Easyjet is facing a €70,000 fine in France after a disabled woman was removed from
a flight because she was unaccompanied.
On Monday, a public prosecutor called on a Paris appeals court to increase a fine imposed on Easyjet in the case last year, reports the Daily Telegraph.
The airline was fined €5,000 and ordered to pay another €5,000 in damages in March 2012 in a case brought by Marie-Patricia Hoarau.
Easyjet appealed the verdict, saying it was complying with British law when she was removed from the flight for security reasons - mainly that she could not reach an emergency exit on her own.
Ms Hoarau was ordered off a flight from Paris to Nice in March 2010, despite having travelled alone the previous day.
A pilot who was travelling on the same flight had also agreed to assist her, but she was still removed.
She filed a legal complaint after contacting France's APF association for the disabled, saying she was left feeling "humiliated".
At the time, she told the Daily Mail: "I was allowed to board the plane alone, but once I was inside, they told me I couldn't travel because I didn't have a helper.
"I felt humiliated and like a pariah who has no place in society."
Prosecutor Denys Millet told the court that obligation for a wheelchair-bound passenger to fly accompanied "does not fit with the idea of security needs".
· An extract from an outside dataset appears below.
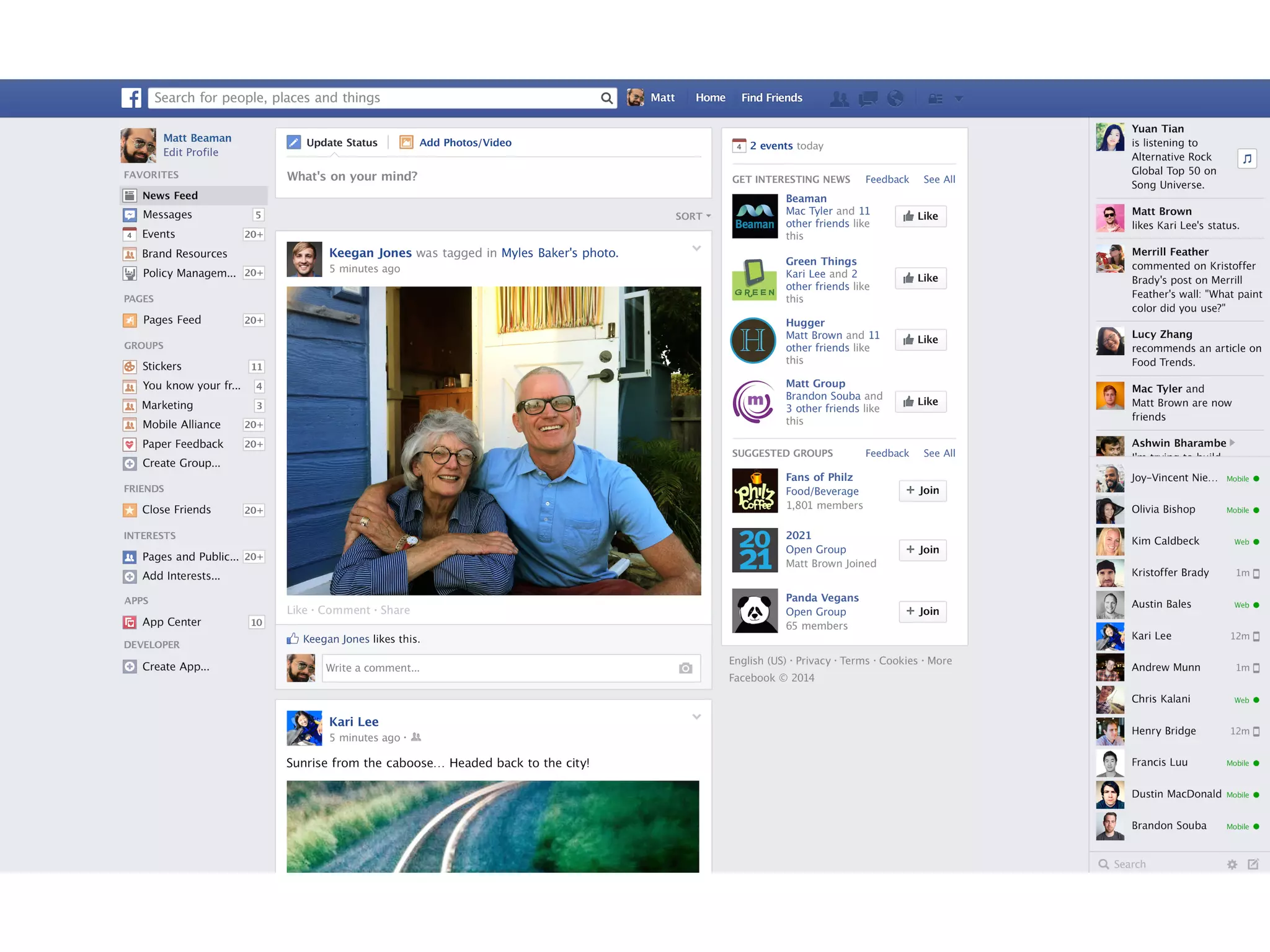Click the new message compose icon in chat

pyautogui.click(x=1253, y=864)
The case is one of two brought by wheelchair users against Easyjet in Paris courts this week.
The second case, which will be heard on Thursday, involves another wheelchair user who was refused onto a flight from Paris because she was travelling alone.
According to the NZ Herald, she was forced to buy a last-minute return ticket with another airline to get to her son's funeral in Portugal.